- Music
- 12 May 14
Wayne Coyne of The Flaming Lips has opened up to Hot Press about the circumstances surrounding the recent sacking of the Oklahoma band’s long-term drummer Kliph Scurlock.
In what has become an increasingly bitter war of words, Scurlock claimed that he was fired two months ago because he’d publicly criticised Coyne’s close friend, Pink Pony singer Christina Fallin, who was accused of racism after she wore a Native American headdress in a photo shoot.

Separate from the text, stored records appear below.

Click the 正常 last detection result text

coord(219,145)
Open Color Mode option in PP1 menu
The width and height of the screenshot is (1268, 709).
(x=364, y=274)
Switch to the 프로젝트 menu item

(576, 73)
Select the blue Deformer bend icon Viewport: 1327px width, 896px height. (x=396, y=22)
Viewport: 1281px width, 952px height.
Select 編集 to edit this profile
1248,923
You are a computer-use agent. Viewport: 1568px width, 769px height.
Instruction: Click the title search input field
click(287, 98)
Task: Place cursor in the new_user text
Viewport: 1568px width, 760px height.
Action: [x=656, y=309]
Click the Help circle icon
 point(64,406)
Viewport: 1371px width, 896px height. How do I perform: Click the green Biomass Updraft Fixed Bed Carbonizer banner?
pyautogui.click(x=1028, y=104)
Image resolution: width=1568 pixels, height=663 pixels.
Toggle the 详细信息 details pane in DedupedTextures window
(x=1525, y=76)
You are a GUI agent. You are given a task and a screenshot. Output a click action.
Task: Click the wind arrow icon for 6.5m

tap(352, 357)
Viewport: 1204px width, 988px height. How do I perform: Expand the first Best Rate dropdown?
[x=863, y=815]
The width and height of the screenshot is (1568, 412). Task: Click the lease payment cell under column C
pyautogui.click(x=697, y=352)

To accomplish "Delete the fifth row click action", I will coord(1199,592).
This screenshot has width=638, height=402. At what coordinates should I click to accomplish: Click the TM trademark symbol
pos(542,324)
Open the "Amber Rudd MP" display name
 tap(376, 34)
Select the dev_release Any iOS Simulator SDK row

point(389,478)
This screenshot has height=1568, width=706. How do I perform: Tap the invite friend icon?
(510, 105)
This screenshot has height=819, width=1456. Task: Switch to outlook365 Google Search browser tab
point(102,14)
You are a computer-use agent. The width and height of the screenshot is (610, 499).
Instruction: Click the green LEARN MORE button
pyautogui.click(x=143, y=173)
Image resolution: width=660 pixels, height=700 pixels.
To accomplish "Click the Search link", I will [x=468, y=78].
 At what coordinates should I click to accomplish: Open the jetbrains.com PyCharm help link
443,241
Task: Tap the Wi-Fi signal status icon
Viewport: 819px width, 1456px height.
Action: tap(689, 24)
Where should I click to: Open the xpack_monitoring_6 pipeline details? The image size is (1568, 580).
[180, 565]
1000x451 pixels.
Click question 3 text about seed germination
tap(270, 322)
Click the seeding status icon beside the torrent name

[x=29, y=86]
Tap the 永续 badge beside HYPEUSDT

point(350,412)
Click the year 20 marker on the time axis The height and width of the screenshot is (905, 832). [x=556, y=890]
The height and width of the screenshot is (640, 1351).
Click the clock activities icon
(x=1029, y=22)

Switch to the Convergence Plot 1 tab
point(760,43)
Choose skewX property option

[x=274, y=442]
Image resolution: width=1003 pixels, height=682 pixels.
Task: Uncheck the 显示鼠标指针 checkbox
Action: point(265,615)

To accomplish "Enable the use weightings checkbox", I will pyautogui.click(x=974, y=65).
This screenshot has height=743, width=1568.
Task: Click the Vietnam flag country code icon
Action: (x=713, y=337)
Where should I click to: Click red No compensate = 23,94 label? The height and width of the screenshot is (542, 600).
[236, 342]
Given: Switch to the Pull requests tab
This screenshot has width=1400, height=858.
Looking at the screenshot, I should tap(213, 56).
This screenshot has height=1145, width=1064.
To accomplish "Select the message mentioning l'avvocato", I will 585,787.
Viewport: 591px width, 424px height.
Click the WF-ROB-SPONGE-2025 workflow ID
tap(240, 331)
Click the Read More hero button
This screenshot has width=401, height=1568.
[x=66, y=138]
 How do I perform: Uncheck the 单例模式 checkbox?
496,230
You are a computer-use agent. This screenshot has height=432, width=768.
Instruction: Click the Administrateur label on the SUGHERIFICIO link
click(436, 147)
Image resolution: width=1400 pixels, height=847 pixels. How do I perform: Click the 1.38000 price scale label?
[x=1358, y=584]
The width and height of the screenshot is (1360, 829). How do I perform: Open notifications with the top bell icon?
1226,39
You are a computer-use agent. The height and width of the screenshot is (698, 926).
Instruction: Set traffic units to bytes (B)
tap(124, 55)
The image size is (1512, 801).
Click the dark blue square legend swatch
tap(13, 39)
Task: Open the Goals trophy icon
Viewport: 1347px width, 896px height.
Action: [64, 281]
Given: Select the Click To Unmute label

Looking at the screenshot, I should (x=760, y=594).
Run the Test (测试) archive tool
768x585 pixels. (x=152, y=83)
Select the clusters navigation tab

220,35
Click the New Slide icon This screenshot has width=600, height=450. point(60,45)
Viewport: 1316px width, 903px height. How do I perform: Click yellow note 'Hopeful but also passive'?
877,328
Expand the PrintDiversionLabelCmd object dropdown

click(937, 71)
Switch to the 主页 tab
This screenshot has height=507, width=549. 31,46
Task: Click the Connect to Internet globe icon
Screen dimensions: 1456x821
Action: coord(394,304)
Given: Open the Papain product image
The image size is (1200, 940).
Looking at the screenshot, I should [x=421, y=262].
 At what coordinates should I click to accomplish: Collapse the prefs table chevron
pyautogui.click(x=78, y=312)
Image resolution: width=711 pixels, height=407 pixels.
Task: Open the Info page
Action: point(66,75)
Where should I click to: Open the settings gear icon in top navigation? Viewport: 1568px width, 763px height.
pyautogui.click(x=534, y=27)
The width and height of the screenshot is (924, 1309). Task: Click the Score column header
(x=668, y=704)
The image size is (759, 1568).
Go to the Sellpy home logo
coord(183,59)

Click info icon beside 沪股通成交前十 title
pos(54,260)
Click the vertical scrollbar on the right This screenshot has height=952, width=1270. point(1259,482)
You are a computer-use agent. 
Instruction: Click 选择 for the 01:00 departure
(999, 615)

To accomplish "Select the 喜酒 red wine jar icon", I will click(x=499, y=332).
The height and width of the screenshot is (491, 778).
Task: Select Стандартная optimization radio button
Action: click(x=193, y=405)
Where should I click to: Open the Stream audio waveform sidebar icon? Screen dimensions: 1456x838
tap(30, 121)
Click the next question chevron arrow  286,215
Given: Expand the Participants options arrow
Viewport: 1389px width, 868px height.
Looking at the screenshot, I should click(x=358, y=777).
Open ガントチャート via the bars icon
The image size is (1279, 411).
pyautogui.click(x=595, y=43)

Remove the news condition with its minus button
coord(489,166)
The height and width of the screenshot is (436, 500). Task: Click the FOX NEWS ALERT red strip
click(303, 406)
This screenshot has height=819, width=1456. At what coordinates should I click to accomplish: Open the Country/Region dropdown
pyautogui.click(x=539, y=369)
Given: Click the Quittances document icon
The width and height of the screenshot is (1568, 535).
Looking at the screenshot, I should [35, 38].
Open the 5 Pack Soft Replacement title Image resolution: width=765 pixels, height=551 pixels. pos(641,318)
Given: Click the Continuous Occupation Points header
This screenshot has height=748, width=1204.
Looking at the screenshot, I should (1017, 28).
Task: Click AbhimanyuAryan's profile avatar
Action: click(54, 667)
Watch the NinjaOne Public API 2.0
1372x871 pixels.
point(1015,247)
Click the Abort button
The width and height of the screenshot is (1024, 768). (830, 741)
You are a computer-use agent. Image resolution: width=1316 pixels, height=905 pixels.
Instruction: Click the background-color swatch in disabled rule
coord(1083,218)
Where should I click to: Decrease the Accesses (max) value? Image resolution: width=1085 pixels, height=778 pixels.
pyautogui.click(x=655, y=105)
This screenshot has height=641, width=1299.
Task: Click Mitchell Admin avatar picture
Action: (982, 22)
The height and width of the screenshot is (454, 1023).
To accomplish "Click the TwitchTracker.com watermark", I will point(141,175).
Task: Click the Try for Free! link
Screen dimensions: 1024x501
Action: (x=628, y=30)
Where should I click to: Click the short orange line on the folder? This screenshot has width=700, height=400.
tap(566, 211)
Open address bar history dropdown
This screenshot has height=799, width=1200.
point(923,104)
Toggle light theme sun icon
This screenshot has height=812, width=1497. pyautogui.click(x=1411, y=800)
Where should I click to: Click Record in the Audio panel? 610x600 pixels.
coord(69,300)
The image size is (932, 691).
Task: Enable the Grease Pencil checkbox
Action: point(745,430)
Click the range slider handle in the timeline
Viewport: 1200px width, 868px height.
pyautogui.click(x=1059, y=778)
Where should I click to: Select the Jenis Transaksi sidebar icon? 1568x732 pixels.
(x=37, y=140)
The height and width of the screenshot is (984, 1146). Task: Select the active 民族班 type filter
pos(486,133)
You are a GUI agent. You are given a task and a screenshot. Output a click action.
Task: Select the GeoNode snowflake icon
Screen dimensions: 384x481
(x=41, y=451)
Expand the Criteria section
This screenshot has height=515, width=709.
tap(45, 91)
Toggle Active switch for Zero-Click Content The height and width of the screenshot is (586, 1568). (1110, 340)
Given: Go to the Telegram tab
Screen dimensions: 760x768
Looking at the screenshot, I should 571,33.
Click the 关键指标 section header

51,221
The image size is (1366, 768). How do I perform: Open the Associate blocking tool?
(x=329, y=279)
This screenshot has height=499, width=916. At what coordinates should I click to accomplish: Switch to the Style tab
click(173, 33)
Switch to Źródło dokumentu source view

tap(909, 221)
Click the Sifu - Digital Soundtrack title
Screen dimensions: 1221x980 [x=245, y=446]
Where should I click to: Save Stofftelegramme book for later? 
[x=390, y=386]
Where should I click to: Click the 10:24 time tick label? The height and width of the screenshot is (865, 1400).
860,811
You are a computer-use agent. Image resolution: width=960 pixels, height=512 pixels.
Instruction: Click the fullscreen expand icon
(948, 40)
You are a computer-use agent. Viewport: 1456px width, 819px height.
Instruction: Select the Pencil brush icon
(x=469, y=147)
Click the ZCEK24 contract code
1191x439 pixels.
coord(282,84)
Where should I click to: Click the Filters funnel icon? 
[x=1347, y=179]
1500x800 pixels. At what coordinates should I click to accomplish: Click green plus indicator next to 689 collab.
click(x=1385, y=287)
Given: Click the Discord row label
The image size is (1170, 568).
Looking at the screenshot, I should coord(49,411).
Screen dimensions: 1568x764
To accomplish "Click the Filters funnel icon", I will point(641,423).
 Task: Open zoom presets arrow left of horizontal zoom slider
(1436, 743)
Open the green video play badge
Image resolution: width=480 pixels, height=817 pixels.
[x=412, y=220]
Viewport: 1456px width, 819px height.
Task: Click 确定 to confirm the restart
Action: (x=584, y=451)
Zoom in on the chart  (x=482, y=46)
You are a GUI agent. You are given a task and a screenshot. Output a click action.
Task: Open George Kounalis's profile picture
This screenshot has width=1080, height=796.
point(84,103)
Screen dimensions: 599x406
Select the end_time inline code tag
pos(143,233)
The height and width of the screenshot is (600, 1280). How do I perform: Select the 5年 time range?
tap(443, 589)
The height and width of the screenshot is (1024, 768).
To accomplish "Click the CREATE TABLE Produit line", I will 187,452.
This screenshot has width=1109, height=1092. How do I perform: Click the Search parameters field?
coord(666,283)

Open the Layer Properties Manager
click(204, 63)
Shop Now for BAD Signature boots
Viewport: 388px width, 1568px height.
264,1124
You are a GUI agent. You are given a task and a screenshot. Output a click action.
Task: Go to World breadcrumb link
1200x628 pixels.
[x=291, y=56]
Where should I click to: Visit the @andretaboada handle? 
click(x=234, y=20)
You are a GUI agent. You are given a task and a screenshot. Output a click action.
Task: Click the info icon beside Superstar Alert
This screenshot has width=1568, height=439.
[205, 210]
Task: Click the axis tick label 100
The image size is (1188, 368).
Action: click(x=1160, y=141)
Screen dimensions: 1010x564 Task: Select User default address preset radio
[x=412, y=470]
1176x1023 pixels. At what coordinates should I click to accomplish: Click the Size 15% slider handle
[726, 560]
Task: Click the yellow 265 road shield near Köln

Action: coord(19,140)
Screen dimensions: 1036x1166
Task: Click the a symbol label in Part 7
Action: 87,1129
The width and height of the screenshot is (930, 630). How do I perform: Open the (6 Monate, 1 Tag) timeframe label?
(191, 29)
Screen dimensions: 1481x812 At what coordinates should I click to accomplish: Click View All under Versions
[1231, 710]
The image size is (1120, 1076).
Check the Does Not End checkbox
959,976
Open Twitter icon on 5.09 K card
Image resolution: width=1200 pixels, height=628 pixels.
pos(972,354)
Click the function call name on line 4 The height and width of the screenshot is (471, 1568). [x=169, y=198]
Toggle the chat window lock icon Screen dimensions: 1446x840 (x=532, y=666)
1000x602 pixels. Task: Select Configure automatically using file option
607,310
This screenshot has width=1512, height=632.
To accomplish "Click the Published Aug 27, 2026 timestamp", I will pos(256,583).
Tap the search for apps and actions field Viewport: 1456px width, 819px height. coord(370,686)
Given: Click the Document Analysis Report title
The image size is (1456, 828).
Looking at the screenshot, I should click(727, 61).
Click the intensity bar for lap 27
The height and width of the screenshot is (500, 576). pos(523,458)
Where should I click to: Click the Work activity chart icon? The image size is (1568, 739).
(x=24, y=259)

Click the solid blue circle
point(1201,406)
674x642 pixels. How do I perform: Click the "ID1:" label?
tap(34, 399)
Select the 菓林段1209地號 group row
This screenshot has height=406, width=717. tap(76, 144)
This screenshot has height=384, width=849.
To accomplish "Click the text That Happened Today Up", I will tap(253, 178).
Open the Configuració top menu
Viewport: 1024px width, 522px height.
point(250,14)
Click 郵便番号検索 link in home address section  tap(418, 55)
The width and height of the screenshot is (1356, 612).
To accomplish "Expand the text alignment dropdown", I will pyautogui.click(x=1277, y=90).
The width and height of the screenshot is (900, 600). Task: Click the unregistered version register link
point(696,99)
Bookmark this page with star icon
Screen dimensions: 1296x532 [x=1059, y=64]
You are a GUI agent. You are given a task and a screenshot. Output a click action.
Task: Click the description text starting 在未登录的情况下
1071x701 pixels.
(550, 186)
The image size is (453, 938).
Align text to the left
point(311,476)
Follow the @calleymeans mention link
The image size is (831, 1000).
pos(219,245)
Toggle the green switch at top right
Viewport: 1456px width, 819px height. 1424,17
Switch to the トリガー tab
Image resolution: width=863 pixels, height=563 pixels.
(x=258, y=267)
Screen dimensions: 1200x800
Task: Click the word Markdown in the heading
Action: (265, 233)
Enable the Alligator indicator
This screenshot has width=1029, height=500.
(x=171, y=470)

In an interview with Pitchfork, Scurlock maintained that Coyne was suffering a mid-life crisis in the aftermath of his messy divorce (Michelle Martin-Coyne, 45, petitioned for divorce last September on the legal grounds of incompatibility), and said his time with the band was often fraught with discord. He claimed to have endured verbal abuse and threats of physical abuse from the frontman.
"I put up with endless verbal (with threats of physical) abuse from Wayne because I absolutely loved the music we were making and playing," he ventured.
Wayne Coyne himself sees it all quite differently.
"Well, Kliph had become a little bit less significant in the group over the past couple of years,” the 53-year-old singer told Hot Press writer-at-large Olaf Tyaransen. “I don’t think he cared about some of the music that we were doing. Kliph was primarily a musician that just played with us live - we didn't ever really work very much with him in the studio. I think he really only appeared on a couple of songs anyway. And that's just the way it worked.
“I mean, Steven [Drozd] is such a fantastic drummer. I think it would be intimidating for anyone to come in there and think that we need something else anyway. You know? I think Kliph just got less and less interested in what we were doing and, towards the end, we sort of felt like, ‘Let’s just start to work with these other guys'. These other guys work with us anyway, and they're our friends, and they live here. Kliph lives five hours away, and even if we wanted to throw together something like we're doing tonight - a little video shoot - it would be a big hassle or whatever.
“It seemed that this would work out for us better musically. As I've gotten older, I've become more open and curious and I think it's interesting to work with someone like a Kesha or a Miley Cyrus. Their ideas of their music are very fresh and cool and wonderful to me.
“I know Kliph did not like the way we did things like cover a Stone Roses album in our studio, so I’m thinking, 'Okay, well don’t be part of it then!’ Little by little, those things all added up to it. Like, 'We'll just get someone who's more interested in what we're doing'. It was not a very big deal.”
Having said that, Coyne is obviously unhappy about all the negative publicity and totally refutes the drummer’s allegations.
“Some of the things that Kliph said in the press are just absolute, absolute lies from his anger at being fired,” he fumes. “I don't know how anybody can take them seriously. He knows that it's just a lie, I suspect a drunken ranting lie! I don’t even always know what it is he's saying because he says so much, you know? There's a lot of hate, but good for us - we're playing with some people who love music, who love playing in Flaming Lips, love playing in the band, love having new adventures and new creations and things."